# Extract provided:
────────────────

30 Days Towards Sustainability
Day 6: Reduce, reuse, recycle, repair, make it
over, make do, do without.
Frugality is the essence of today's tip. All of us
have grandparents and great-grandparents that made
it through the Great Depression, and this advice
comes directly from them. Perhaps I should start
by saying. . . "Your grandparents called and told
me to tell you 'waste not, want not'. . ."
REDUCE: In the words of one popular sustainability
campaign - Use Less Stuff! You are NOT your stuff.
Your stuff is NOT you. You do NOT need an
ever-increasing pile of stuff to have a nice life.
Indeed, an ever-increasing pile of stuff, even if
it is nice, expensive stuff, is a serious threat
to the quality of your life. The purpose of life
is not the accuмulation of stuff. Enough stuff
already! Just Use Less Stuff. Teach your kids to
Just Use Less Stuff. (And teach them well.)
REUSE: Reuse the stuff you already have. Don't use
it once or twice and then wrap it carefully in
black plastic and throw it away to be buried in a
landfill. Future archeologists already have enough
stuff to sort through from this era. They do not
need yours. After you eat the pickles, reuse the
jar. Store seeds, macaroni, beans, peas, corn,
flour in it. Drink home-brewed beer from it. Or
home-brewed soda pop. Or water. Be creative and
adaptable.

────────────────

# What you should do:
Reproduce the passage of the sustainability tip starting with "30 Days Towards" and going on through "NOT your stuff.", swapping "Frugality" for "Thrift". The material that follows is separate from the sustainability tip above.

# Available data:
────────────────

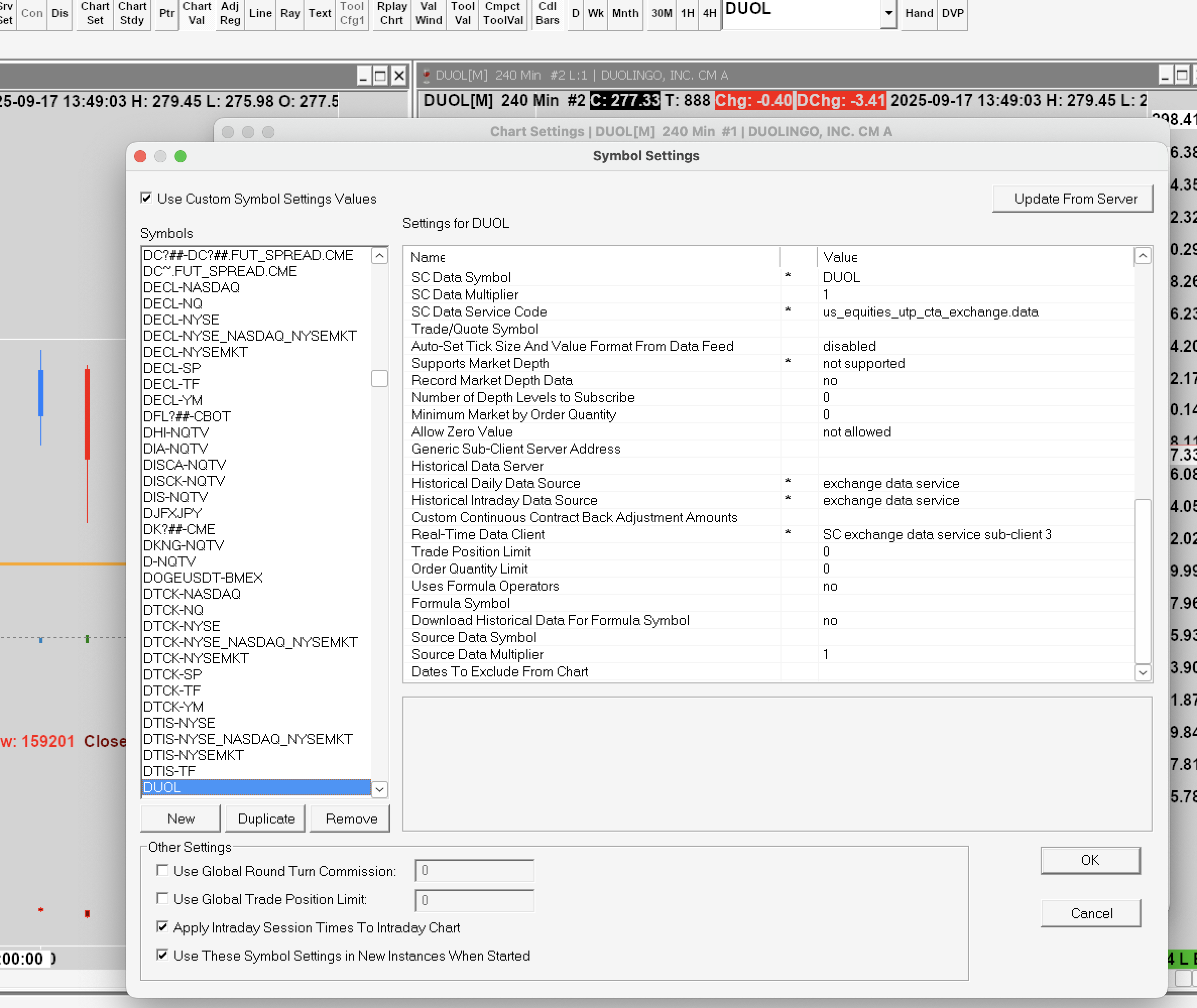The image size is (1197, 1008).
Task: Click the Chart Stdy toolbar button
Action: [x=132, y=13]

────────────────

# Task answer:
30 Days Towards Sustainability
Day 6: Reduce, reuse, recycle, repair, make it
over, make do, do without.
Thrift is the essence of today's tip. All of us
have grandparents and great-grandparents that made
it through the Great Depression, and this advice
comes directly from them. Perhaps I should start
by saying. . . "Your grandparents called and told
me to tell you 'waste not, want not'. . ."
REDUCE: In the words of one popular sustainability
campaign - Use Less Stuff! You are NOT your stuff.